Biochemical evidence of hyperthyroidism may be associated with low bone mass, particularly in older postmenopausal women, but no prospective studies of thyroid function and subsequent fracture risk have been done.

To examine the association between low levels of thyroid-stimulating hormone (TSH) and fracture in older women.

Prospective cohort study with case-cohort sampling.

Four clinical centers in the United States.

686 women older than 65 years of age from a cohort of 9704 women recruited from population-based listings between 1986 and 1988.

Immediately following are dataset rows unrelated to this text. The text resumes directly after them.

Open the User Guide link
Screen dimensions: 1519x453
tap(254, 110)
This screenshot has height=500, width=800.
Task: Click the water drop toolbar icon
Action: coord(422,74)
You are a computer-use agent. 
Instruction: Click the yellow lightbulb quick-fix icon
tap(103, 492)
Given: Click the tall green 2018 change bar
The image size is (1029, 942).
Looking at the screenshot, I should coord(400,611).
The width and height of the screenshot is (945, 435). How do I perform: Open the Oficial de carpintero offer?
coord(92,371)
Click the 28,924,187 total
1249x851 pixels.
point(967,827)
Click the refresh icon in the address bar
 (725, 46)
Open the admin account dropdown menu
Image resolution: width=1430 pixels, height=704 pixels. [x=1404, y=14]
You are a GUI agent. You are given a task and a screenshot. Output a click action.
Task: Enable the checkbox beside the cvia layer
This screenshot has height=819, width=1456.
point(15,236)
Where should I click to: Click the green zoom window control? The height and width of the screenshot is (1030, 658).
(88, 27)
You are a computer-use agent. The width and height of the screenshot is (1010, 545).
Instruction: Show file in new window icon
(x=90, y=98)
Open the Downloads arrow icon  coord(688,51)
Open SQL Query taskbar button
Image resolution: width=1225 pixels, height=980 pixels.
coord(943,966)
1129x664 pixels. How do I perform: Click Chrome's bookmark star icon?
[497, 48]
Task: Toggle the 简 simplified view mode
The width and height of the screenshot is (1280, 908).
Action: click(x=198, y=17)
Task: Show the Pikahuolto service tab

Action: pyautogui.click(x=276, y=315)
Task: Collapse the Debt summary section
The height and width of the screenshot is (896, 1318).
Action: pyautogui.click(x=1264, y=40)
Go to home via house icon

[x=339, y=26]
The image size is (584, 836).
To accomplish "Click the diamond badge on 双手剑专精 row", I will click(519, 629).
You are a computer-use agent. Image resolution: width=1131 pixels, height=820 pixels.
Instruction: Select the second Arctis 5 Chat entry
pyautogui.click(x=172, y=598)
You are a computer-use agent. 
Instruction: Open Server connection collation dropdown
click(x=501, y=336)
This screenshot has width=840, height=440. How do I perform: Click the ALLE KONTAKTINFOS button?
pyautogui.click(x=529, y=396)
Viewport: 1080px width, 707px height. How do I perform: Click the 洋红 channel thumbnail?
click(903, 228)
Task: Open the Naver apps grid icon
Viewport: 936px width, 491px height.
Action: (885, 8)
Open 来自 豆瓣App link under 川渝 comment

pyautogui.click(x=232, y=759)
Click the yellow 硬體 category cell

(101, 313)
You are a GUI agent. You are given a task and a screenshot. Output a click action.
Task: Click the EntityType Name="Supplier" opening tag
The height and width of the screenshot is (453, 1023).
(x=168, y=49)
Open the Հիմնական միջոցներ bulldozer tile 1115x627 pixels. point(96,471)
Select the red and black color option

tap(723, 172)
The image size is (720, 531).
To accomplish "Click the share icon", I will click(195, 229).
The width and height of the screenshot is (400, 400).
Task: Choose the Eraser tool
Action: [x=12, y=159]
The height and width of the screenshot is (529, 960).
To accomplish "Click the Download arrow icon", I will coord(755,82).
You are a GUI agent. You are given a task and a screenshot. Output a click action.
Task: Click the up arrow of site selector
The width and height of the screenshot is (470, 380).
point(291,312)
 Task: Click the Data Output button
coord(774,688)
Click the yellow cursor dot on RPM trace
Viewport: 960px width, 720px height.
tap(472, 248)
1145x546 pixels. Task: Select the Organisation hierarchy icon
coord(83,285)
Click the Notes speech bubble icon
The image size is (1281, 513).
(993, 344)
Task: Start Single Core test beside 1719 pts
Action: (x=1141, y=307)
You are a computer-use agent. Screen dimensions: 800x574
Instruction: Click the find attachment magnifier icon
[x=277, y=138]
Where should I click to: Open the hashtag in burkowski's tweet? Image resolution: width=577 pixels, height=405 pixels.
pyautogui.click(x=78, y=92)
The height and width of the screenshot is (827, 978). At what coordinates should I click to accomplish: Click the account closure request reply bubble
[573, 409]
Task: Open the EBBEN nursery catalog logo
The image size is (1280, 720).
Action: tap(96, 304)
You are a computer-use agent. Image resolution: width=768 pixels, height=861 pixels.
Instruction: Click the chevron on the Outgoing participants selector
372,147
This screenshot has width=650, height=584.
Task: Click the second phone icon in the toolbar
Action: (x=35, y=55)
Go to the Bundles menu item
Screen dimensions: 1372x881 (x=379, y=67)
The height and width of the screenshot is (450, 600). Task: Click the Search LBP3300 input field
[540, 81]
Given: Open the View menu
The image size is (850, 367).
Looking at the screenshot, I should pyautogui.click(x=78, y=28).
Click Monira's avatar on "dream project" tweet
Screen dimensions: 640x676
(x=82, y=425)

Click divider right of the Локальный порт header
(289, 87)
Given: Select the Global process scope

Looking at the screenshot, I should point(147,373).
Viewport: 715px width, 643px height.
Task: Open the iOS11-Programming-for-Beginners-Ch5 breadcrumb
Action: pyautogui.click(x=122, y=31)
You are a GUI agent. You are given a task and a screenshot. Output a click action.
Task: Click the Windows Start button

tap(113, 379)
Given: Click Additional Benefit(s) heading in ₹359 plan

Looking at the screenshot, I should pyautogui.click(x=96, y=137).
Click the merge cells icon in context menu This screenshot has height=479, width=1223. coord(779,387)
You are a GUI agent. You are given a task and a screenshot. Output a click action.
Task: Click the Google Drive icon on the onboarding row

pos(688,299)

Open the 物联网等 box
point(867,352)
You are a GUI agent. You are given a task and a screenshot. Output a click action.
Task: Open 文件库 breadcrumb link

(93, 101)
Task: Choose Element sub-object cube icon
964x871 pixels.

Baseline assessment of calcaneal bone mass, spine radiography, and history of thyroid disease. Spine radiography was repeated after a mean follow-up of 3.7 years; nonspine fractures were centrally adjudicated. Thyroid-stimulating hormone was measured in sera obtained at baseline from 148 women with new hip fractures, 149 women with new vertebral fractures, and a subsample of 398 women randomly selected from the cohort.

After adjustment for age, history of previous hyperthyroidism, self-rated health, and use of estrogen and thyroid hormone, women with a low TSH level (≤ 0.1 mU/L) had a threefold increased risk for hip fracture (relative hazard, 3.6 [95% CI, 1.0 to 12.9]) and a fourfold increased risk for vertebral fracture (odds ratio, 4.5 [CI, 1.3 to 15.6]) compared with women who had normal TSH levels (0.5 to 5.5 mU/L). After adjustment for TSH level, a history of hyperthyroidism was associated with a twofold increase in hip fracture (relative hazard, 2.2 [CI, 1.0 to 4.4]), but use of thyroid hormone itself was not associated with increased risk for hip fracture (relative hazard, 0.5 [CI, 0.2 to 1.3]).

Women older than 65 years of age who have low serum TSH levels, indicating physiologic hyperthyroidism, are at increased risk for new hip and vertebral fractures. Use of thyroid hormone itself does not increase risk for fracture if TSH levels are normal.